───── Source material ─────

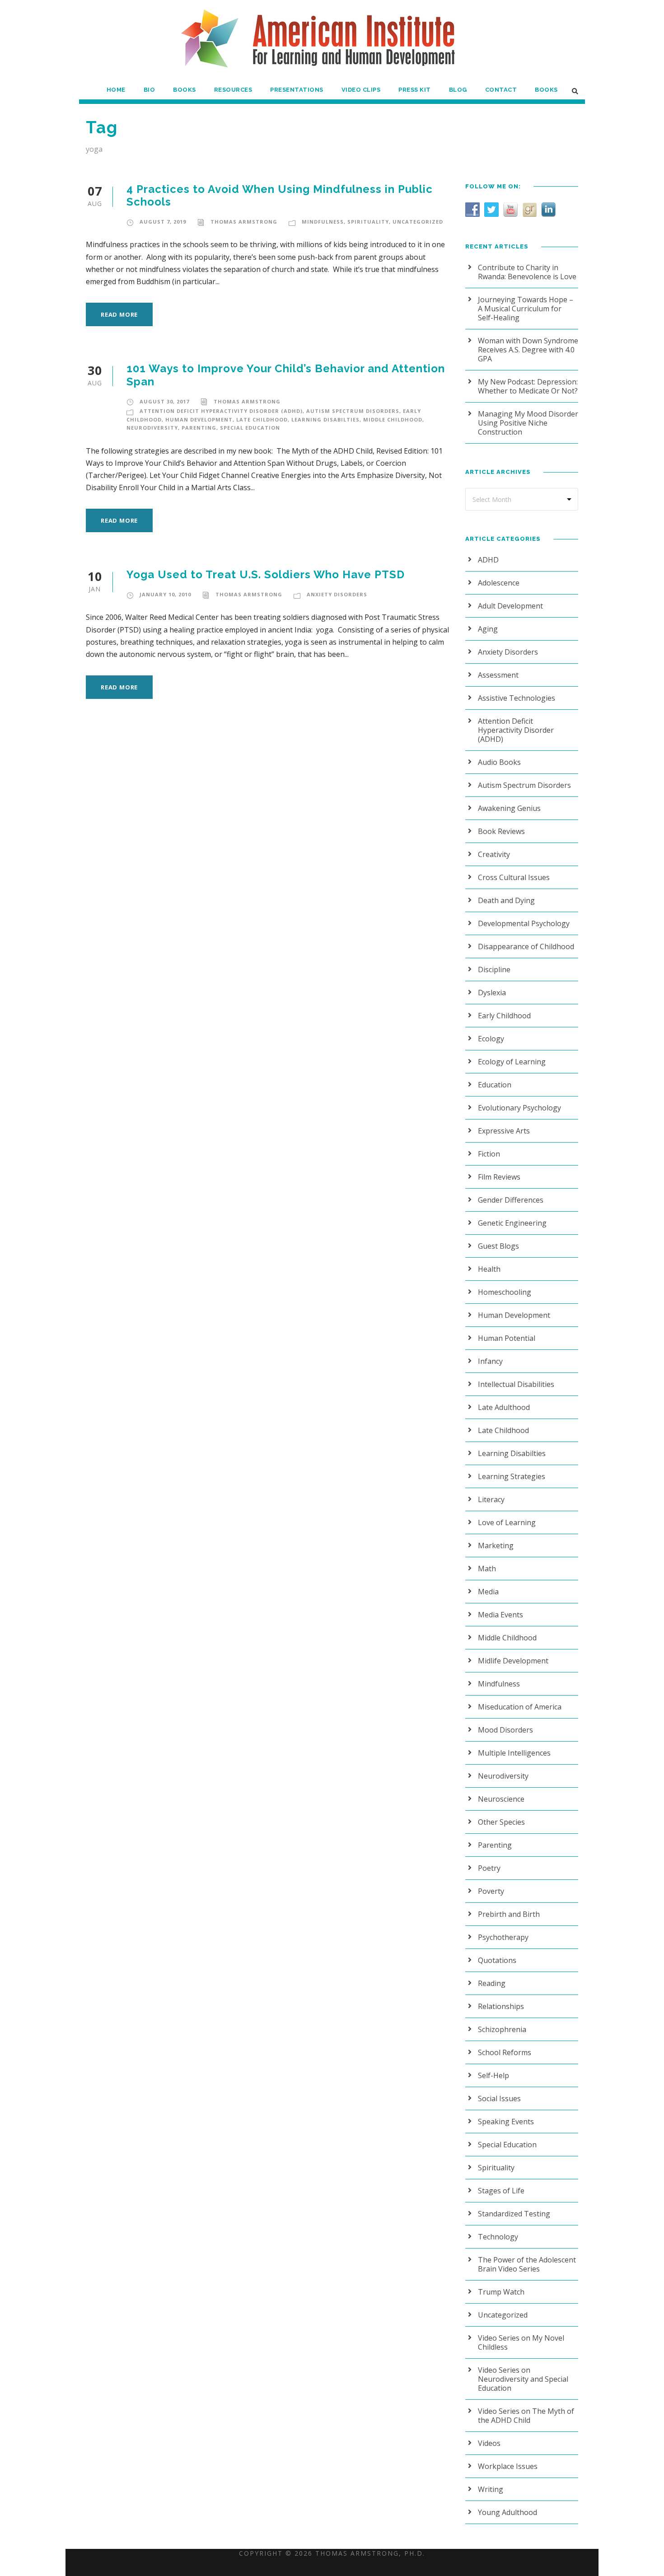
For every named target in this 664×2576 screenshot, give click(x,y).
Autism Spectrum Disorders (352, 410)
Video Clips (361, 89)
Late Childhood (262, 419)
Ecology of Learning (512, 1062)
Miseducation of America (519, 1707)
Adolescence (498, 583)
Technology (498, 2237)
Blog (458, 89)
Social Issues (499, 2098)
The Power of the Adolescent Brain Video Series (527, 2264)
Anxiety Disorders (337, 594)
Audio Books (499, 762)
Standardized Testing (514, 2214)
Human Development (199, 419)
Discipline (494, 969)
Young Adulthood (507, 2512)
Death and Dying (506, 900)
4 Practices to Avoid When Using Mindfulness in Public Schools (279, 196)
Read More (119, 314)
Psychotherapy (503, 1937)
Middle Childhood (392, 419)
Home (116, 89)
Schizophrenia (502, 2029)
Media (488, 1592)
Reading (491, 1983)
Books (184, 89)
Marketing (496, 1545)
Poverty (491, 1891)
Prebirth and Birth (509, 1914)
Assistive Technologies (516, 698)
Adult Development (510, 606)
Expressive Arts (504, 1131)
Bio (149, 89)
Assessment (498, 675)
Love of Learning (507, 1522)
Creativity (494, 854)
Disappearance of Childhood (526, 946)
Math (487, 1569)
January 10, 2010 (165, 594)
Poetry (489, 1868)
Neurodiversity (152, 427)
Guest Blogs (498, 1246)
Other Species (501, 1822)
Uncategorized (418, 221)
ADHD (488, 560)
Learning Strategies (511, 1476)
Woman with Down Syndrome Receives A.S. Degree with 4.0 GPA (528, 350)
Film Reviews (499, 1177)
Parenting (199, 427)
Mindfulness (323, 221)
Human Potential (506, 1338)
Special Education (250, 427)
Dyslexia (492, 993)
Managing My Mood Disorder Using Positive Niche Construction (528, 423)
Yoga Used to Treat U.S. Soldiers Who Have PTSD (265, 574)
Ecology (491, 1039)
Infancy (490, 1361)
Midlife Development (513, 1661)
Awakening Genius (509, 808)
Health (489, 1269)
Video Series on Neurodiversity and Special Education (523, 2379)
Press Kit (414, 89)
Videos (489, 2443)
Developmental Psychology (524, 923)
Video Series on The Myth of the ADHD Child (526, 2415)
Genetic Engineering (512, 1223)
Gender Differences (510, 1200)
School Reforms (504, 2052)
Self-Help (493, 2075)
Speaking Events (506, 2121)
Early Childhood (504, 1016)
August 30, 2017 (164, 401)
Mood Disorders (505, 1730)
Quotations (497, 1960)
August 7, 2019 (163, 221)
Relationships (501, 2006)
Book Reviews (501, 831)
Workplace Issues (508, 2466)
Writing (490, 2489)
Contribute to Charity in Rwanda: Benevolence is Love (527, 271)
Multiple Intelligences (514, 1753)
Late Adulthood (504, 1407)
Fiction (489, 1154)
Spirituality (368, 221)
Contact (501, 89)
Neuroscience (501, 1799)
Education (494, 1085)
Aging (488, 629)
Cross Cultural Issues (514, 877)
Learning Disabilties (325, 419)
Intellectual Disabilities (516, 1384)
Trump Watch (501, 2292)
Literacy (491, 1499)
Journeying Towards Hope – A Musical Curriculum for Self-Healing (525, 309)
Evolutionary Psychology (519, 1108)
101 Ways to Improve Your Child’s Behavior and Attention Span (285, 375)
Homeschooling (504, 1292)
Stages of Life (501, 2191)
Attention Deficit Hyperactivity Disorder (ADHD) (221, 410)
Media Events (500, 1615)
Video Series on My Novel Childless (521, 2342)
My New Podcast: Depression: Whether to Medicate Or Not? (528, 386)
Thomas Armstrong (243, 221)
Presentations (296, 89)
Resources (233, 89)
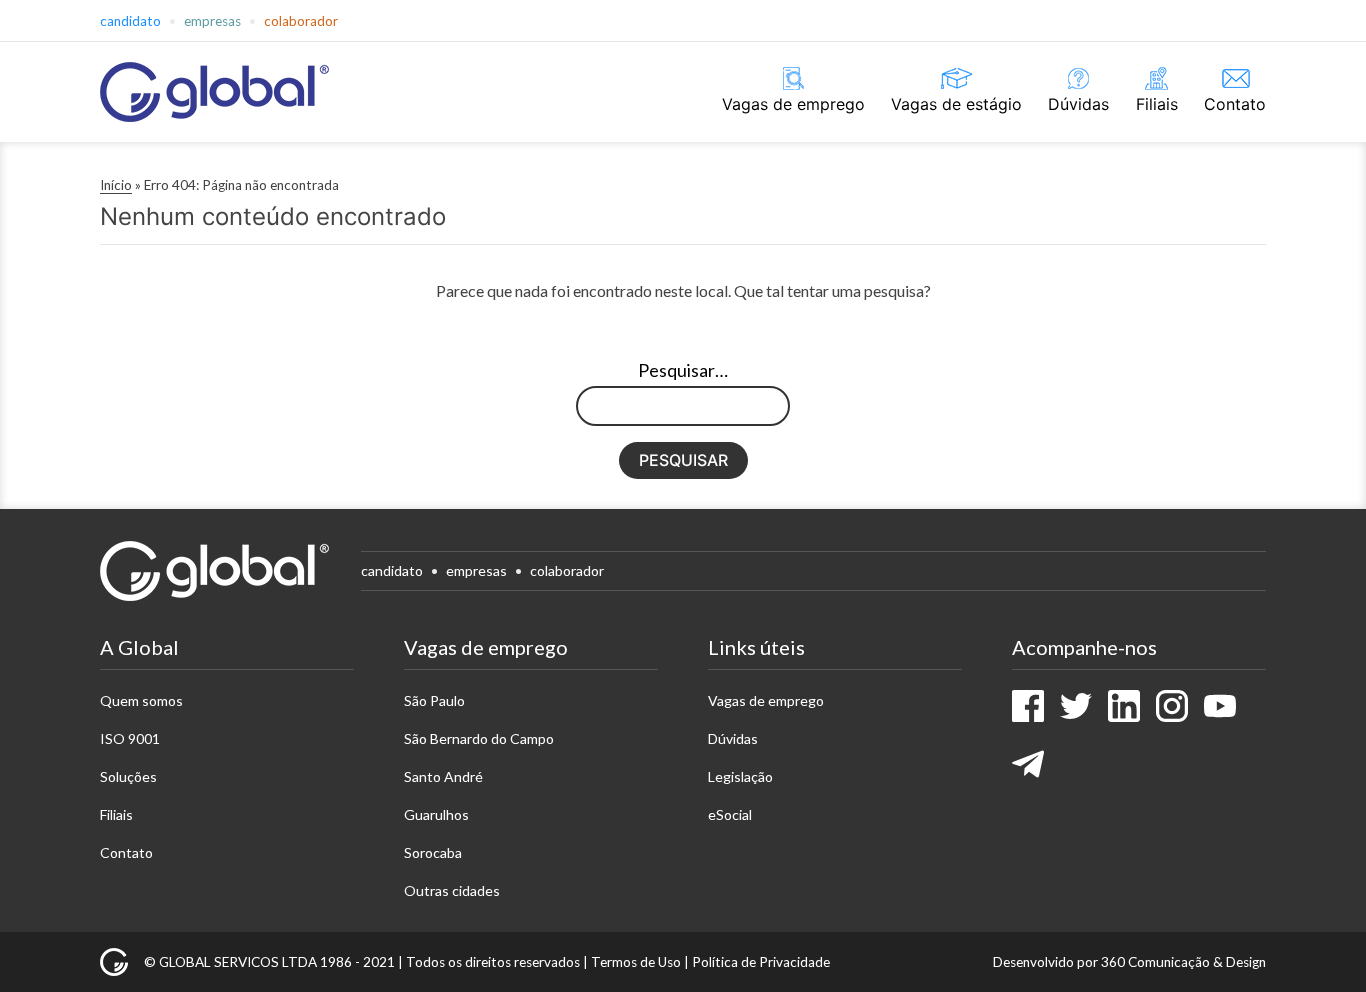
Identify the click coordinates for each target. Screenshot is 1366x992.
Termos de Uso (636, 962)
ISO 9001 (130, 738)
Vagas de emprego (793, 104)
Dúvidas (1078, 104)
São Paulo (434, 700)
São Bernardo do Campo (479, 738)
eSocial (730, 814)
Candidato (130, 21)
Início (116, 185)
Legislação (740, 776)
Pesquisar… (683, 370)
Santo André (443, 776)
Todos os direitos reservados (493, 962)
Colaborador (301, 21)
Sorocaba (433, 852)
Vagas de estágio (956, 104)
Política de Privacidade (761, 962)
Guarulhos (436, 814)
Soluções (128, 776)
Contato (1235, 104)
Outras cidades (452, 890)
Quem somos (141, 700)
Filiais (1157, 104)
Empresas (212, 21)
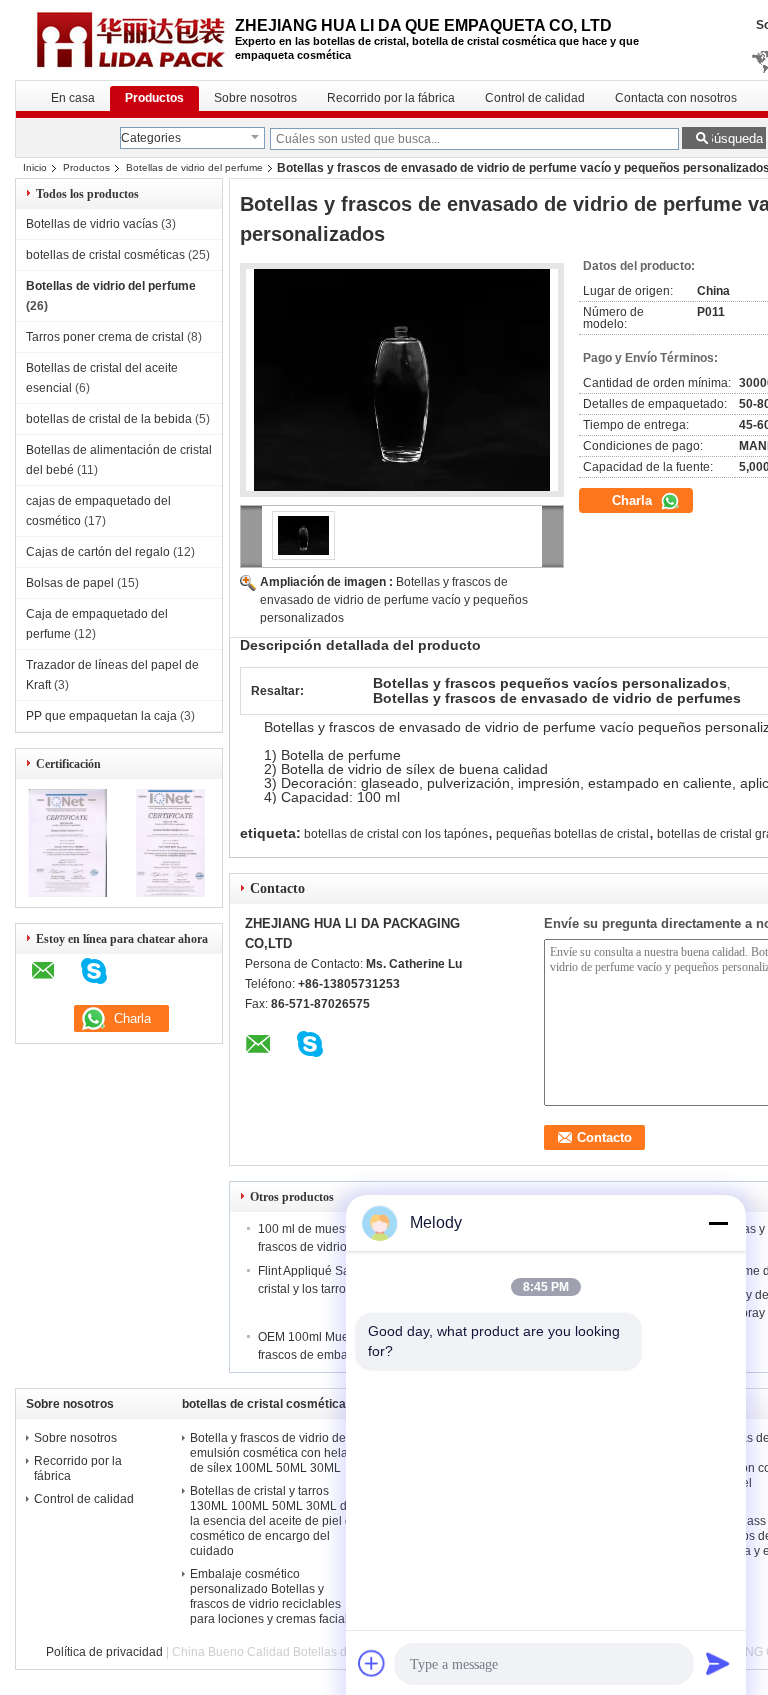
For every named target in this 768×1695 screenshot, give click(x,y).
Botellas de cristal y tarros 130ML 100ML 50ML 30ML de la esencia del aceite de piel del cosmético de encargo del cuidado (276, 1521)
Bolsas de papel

─────

# Problem statement
Return each record above as it stands. Pictures stay out.

# Task result
For every named target in this 664×2576 screenshot, give click(x,y).
Autism Spectrum Disorders (352, 410)
Video Clips (361, 89)
Late Childhood (262, 419)
Ecology of Learning (512, 1062)
Miseducation of America (519, 1707)
Adolescence (498, 583)
Technology (498, 2237)
Blog (458, 89)
Social Issues (499, 2098)
The Power of the Adolescent Brain Video Series (527, 2264)
Anxiety Disorders (337, 594)
Audio Books (499, 762)
Standardized Testing (514, 2214)
Human Development (199, 419)
Discipline (494, 969)
Young Adulthood (507, 2512)
Death and Dying (506, 900)
4 Practices to Avoid When Using Mindfulness in Public Schools (279, 196)
Read More (119, 314)
Psychotherapy (503, 1937)
Middle Childhood (392, 419)
Home (116, 89)
Schizophrenia (502, 2029)
Media (488, 1592)
Reading (491, 1983)
Books (184, 89)
Marketing (496, 1545)
Poverty (491, 1891)
Prebirth and Birth (509, 1914)
Assistive Technologies (516, 698)
Adult Development (510, 606)
Expressive Arts (504, 1131)
Bio (149, 89)
Assessment (498, 675)
Love of Learning (507, 1522)
Creativity (494, 854)
Disappearance of Childhood (526, 946)
Math (487, 1569)
January 10, 2010 (165, 594)
Poetry (489, 1868)
Neurodiversity (152, 427)
Guest Blogs (498, 1246)
Other Species (501, 1822)
Uncategorized (418, 221)
ADHD (488, 560)
Learning Strategies (511, 1476)
Woman with Down Syndrome Receives A.S. Degree with 4.0 GPA (528, 350)
Film Reviews (499, 1177)
Parenting (199, 427)
Mindfulness (323, 221)
Human Potential (506, 1338)
Special Education (250, 427)
Dyslexia (492, 993)
Managing My Mood Disorder Using Positive Niche Construction (528, 423)
Yoga Used to Treat U.S. Soldiers Who Have PTSD (265, 574)
Ecology (491, 1039)
Infancy (490, 1361)
Midlife Development (513, 1661)
Awakening Genius (509, 808)
Health (489, 1269)
Video Series on Neurodiversity and Special Education (523, 2379)
Press Kit (414, 89)
Videos (489, 2443)
Developmental Psychology (524, 923)
Video Series on The Myth of the ADHD Child (526, 2415)
Genetic Engineering (512, 1223)
Gender Differences (510, 1200)
School Reforms (504, 2052)
Self-Help (493, 2075)
Speaking Events (506, 2121)
Early Childhood (504, 1016)
August 30, 2017 (164, 401)
Mood Disorders (505, 1730)
Quotations (497, 1960)
August 7, 2019 (163, 221)
Relationships (501, 2006)
Book Reviews (501, 831)
Workplace Issues (508, 2466)
Writing (490, 2489)
Contribute to Charity in Rwanda: Benevolence is Love (527, 271)
Multiple Intelligences (514, 1753)
Late Adulthood (504, 1407)
Fiction (489, 1154)
Spirituality (368, 221)
Contact (501, 89)
Neuroscience (501, 1799)
Education (494, 1085)
Aging (488, 629)
Cross Cultural Issues (514, 877)
Learning Disabilties (325, 419)
Intellectual Disabilities (516, 1384)
Trump Watch (501, 2292)
Literacy (491, 1499)
Journeying Towards Hope – A Musical Curriculum for Self-Healing (525, 309)
Evolutionary Psychology (519, 1108)
101 Ways to Improve Your Child’s Behavior and Attention Span (285, 375)
Homeschooling (504, 1292)
Stages of Life (501, 2191)
Attention Deficit Hyperactivity Disorder (ADHD) (221, 410)
Media Events (500, 1615)
Video Series on My Novel Childless (521, 2342)
My New Podcast: Depression: Whether to Medicate Or Not? (528, 386)
Thomas Armstrong (243, 221)
Presentations (296, 89)
Resources (233, 89)
Identify the click coordinates for each target. Screenshot is 1366x992.
Termos de Uso (636, 962)
ISO 9001 (130, 738)
Vagas de emprego (793, 104)
Dúvidas (1078, 104)
São Paulo (434, 700)
São Bernardo do Campo (479, 738)
eSocial (730, 814)
Candidato (130, 21)
Início (116, 185)
Legislação (740, 776)
Pesquisar… (683, 370)
Santo André (443, 776)
Todos os direitos reservados (493, 962)
Colaborador (301, 21)
Sorocaba (433, 852)
Vagas de estágio (956, 104)
Política de Privacidade (761, 962)
Guarulhos (436, 814)
Soluções (128, 776)
Contato (1235, 104)
Outras cidades (452, 890)
Quem somos (141, 700)
Filiais (1157, 104)
Empresas (212, 21)
For every named target in this 768×1695 screenshot, give click(x,y).
Botellas de cristal y tarros 130ML 100ML 50ML 30ML de la esencia del aceite de piel del cosmético de encargo del cuidado (276, 1521)
Bolsas de papel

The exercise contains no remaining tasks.